On Sat, 06 Jun 2020 22:49:10 +0000 "other.arkitech" <other.arkitech@protonmail.com> wrote:
‐‐‐‐‐‐‐ Original Message ‐‐‐‐‐‐‐ On Saturday, June 6, 2020 9:18 PM, Punk-Stasi 2.0 <punks@tfwno.gf> wrote:
so, I'd say that any 'second generation' cryptocurrency has to have a level of privacy that is at least as good as monero's.
My take on Monero is that it is an overengineered solution.
wait, first you said it had 'some obfuscation' but now it's overengineered? =)
Mu understanding of an anonymous public system includes:
*I should be able to see in clear all the money in circulation, all the public database.
why would you want that?
*I shouldn't be able to link anything to a particular person or group.
that makes little sense. Once you 'see all money in circulation' linking the circulation to the users isn't hard. Or by 'all money' you mean just one number for the total supply?
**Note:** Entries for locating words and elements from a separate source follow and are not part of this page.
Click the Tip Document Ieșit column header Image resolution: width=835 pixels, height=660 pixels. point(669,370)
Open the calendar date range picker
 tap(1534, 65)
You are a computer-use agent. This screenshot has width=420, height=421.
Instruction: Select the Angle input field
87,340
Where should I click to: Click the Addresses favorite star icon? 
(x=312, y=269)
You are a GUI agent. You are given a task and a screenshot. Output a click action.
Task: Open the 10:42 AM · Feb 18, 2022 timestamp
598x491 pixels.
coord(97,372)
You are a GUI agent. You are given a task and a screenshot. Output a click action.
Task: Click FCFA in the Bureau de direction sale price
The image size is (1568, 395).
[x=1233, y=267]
Monero fails the first one, bcs they focused on making it difficult to analyze the money flows, the cash in circulation,
monero doesn't fail. On the contrary it achieves something that's much needed.
and macro-economy parameters that are of public interest.
not sure what's that supposed to mean? Which parameters are of 'public interest'?
they instead made an opaque public system.
your previous statement and this one beg the question, what do you mean by "public". monero isn't an 'opaque public system'. It's an accounting system that tries to achieve some of the properties of physical cash. It's 'public' only in the sense that anybody can use it. Which is a basic and required property for money.
The privacy problem coming from having the flow in clear is obvious. Behavioural patterns can be used to identify the person behind.
that's just one way. There are other, more direct ways to 'deanonymize' people.
The solutionm in my view, is not overloading the network, but instead by using a flow-break mechanism (like a mixer), which forms part of the public services offered by the platform.
The monero's trick is probably limiting its scalability as well.
so far there's a tradeoff between privacy and scalability. But then again, privacy is a fundamental requirement, unless you're promoting systems to further enhance the power of the surveillance state.
but I am not an expert in monero's details. Just speak by intuition, somehow educated guess, as my knowledge comes from coding a comparable system.